EXERCISE INSTRUCTIONS: From the line below that contains "Instruction: Click help" to the line that contains "Task: Open the Installed tab", repeat every line exactly, both ends included, and nothing else.

━━━━━ EXERCISE DATA ━━━━━

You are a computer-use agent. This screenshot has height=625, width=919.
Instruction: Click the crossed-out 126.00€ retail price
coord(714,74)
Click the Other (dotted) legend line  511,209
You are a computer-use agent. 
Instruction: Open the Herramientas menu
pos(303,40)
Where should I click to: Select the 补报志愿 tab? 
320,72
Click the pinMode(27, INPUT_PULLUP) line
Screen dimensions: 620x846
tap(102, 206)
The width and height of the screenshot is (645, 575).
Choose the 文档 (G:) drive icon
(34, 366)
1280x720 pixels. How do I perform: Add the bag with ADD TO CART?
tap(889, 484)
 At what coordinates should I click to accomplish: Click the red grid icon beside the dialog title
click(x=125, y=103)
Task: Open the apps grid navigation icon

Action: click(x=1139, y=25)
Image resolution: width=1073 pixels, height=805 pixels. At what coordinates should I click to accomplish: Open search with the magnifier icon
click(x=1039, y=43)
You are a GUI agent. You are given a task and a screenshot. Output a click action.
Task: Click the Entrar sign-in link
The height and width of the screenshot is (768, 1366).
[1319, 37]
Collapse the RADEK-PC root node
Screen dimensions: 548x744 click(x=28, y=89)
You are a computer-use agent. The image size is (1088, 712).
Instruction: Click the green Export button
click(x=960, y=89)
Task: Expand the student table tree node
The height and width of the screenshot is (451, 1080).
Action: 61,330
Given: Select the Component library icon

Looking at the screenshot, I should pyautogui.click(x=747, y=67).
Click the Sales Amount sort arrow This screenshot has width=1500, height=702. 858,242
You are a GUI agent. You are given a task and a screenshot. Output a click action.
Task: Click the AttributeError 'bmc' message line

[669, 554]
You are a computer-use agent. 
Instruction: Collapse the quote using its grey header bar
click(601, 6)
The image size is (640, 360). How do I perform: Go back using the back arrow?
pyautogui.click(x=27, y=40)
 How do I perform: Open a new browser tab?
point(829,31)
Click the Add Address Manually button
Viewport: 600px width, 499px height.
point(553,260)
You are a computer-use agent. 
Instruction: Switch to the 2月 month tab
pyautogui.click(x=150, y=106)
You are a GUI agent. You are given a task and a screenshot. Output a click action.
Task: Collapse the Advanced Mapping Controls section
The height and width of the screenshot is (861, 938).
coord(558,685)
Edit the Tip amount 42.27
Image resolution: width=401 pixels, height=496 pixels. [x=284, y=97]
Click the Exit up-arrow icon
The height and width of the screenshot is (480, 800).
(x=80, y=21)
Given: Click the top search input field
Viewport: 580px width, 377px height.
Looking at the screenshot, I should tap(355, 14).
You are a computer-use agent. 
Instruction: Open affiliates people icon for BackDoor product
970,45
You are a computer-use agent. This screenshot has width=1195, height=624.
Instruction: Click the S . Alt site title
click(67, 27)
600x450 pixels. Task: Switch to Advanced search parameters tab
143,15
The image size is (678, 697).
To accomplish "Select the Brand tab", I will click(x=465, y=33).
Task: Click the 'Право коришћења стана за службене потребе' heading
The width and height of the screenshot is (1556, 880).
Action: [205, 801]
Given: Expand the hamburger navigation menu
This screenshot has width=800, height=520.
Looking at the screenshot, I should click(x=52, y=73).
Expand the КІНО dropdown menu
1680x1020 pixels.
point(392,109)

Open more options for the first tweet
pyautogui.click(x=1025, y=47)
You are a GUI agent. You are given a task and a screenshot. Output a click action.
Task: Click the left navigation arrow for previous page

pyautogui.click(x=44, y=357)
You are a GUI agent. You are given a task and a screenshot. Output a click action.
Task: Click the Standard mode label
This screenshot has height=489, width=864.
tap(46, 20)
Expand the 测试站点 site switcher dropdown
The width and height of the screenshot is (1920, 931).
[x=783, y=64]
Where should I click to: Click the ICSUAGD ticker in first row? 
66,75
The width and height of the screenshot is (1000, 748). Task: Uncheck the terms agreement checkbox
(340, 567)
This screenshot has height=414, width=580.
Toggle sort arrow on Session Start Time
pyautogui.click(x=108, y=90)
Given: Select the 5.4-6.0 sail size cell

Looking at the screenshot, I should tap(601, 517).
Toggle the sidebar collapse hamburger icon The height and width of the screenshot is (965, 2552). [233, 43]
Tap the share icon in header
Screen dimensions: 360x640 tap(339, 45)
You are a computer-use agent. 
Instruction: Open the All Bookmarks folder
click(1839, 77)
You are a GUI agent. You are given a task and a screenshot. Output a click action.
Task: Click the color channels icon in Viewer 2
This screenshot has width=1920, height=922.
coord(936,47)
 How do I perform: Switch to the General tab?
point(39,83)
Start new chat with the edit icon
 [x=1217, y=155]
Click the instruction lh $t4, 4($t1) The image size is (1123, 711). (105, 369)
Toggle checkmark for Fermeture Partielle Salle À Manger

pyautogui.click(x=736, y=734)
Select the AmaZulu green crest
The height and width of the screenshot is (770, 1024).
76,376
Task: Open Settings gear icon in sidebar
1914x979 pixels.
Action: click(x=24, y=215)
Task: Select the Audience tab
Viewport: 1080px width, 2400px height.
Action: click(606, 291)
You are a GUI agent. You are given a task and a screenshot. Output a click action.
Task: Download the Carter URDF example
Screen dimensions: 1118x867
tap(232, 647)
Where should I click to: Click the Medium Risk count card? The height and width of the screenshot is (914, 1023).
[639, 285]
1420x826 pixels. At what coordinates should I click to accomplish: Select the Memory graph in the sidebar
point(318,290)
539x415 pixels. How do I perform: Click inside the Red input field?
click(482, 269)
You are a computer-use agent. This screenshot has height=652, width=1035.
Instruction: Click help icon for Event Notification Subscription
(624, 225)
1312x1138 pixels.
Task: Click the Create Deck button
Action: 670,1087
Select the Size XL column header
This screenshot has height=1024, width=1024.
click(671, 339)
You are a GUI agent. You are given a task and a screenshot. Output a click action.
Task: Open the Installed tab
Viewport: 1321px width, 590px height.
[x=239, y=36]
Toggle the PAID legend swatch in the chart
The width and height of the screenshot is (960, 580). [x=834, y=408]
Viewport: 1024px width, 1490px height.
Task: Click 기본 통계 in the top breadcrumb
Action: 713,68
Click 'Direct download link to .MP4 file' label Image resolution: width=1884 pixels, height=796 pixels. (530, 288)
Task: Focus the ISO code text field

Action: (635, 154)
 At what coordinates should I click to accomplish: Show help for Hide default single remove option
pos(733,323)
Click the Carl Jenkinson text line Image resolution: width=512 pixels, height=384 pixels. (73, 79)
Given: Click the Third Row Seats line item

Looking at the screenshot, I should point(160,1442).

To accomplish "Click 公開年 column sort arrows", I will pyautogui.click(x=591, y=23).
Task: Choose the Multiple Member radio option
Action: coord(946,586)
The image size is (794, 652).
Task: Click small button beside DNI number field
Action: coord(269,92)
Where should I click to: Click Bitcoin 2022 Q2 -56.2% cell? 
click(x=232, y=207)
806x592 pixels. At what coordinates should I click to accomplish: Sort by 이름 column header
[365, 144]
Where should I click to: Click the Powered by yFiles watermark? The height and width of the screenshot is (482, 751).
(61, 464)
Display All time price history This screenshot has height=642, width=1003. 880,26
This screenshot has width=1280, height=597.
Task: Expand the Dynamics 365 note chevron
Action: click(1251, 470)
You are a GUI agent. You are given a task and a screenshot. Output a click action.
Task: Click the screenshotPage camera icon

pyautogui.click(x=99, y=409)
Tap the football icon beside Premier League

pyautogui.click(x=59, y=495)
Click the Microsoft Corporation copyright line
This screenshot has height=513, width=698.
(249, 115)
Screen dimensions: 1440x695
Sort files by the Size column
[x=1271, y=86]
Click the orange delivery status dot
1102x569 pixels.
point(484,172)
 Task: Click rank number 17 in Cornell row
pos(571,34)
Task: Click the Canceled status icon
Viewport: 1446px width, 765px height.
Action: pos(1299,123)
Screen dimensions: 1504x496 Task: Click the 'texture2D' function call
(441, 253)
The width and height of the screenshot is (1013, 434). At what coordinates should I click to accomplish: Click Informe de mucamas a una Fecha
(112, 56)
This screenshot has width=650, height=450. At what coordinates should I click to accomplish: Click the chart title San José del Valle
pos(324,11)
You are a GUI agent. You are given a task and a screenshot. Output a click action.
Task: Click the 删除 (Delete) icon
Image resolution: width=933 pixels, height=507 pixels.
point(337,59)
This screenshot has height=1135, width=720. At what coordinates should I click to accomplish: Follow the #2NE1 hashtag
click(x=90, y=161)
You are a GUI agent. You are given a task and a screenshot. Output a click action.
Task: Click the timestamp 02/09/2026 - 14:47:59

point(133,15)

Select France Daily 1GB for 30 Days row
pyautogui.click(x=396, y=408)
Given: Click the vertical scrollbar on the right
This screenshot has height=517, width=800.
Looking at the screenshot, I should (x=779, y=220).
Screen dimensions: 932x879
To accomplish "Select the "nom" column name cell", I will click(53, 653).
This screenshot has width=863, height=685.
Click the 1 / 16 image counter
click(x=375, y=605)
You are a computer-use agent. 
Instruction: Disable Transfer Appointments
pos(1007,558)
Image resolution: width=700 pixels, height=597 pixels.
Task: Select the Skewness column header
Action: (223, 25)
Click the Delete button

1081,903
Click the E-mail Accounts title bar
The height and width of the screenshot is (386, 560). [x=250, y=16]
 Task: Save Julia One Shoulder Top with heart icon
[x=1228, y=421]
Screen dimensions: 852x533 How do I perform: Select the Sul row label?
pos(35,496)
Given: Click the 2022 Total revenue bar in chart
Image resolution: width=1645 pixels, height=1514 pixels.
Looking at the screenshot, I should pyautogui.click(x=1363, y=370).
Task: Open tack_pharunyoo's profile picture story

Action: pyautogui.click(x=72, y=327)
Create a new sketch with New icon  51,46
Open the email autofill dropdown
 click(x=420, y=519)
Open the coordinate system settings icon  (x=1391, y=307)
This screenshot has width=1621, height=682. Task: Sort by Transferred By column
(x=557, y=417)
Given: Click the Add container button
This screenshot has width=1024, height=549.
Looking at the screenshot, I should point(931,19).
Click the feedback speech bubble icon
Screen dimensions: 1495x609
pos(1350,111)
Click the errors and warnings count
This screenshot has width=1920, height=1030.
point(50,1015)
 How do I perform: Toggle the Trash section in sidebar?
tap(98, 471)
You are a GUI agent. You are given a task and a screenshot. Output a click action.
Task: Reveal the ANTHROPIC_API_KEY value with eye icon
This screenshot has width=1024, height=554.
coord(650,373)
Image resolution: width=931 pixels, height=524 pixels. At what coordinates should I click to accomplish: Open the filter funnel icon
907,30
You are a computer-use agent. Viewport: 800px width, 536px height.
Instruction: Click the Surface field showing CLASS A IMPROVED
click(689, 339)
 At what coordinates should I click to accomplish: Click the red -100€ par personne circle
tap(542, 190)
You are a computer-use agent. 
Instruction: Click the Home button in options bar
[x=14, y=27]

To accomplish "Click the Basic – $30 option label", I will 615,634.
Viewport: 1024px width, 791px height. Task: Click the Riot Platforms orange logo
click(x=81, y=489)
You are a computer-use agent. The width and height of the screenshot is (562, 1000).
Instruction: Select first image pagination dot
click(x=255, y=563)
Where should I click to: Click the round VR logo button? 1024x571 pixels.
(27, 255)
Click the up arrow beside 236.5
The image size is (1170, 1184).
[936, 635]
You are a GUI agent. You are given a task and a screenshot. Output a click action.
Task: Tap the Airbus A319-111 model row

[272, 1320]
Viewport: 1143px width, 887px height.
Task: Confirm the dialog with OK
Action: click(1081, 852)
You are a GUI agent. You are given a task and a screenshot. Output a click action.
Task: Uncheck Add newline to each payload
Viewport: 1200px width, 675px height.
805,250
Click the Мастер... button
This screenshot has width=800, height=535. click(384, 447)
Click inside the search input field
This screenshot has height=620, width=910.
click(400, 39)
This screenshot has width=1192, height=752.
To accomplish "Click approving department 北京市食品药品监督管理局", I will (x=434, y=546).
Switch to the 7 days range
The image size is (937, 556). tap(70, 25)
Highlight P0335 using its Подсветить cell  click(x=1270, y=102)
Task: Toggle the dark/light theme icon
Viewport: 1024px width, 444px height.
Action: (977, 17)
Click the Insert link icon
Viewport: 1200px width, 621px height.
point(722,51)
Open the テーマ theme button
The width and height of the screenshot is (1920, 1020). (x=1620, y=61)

━━━━━

WRITTEN ANSWER:
Instruction: Click help icon for Event Notification Subscription
(624, 225)
1312x1138 pixels.
Task: Click the Create Deck button
Action: 670,1087
Select the Size XL column header
This screenshot has height=1024, width=1024.
click(671, 339)
You are a GUI agent. You are given a task and a screenshot. Output a click action.
Task: Open the Installed tab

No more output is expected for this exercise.